:: What you will do ::
Below are records; quote them exactly from the first line through the line that contains "Screen dimensions: 660x1429".

:: Exercise data ::
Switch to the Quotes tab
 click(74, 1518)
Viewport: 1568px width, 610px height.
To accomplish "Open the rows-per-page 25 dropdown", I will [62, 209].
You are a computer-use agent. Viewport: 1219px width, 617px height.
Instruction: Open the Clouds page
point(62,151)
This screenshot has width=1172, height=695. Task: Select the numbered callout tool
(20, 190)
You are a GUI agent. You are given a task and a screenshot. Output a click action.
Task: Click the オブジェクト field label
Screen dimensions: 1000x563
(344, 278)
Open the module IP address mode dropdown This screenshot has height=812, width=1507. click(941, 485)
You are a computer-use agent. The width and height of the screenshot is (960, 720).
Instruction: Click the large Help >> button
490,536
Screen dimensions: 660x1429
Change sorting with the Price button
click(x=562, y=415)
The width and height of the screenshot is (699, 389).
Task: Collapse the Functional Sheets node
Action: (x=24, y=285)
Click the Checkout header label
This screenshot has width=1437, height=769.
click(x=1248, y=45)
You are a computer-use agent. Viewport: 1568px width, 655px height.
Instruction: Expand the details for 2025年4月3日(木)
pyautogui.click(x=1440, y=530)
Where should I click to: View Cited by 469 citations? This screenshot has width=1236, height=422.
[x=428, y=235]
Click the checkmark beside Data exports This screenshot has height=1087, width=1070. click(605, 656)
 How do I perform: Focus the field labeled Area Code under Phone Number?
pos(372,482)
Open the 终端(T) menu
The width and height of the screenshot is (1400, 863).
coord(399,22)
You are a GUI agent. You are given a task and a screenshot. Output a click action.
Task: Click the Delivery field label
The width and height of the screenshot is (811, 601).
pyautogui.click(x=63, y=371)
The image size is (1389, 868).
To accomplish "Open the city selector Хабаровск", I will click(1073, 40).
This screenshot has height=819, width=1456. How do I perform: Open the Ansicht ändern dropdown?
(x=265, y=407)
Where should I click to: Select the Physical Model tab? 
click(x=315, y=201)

:: Answer to the exercise ::
Switch to the Quotes tab
 click(74, 1518)
Viewport: 1568px width, 610px height.
To accomplish "Open the rows-per-page 25 dropdown", I will [62, 209].
You are a computer-use agent. Viewport: 1219px width, 617px height.
Instruction: Open the Clouds page
point(62,151)
This screenshot has width=1172, height=695. Task: Select the numbered callout tool
(20, 190)
You are a GUI agent. You are given a task and a screenshot. Output a click action.
Task: Click the オブジェクト field label
Screen dimensions: 1000x563
(344, 278)
Open the module IP address mode dropdown This screenshot has height=812, width=1507. click(941, 485)
You are a computer-use agent. The width and height of the screenshot is (960, 720).
Instruction: Click the large Help >> button
490,536
Screen dimensions: 660x1429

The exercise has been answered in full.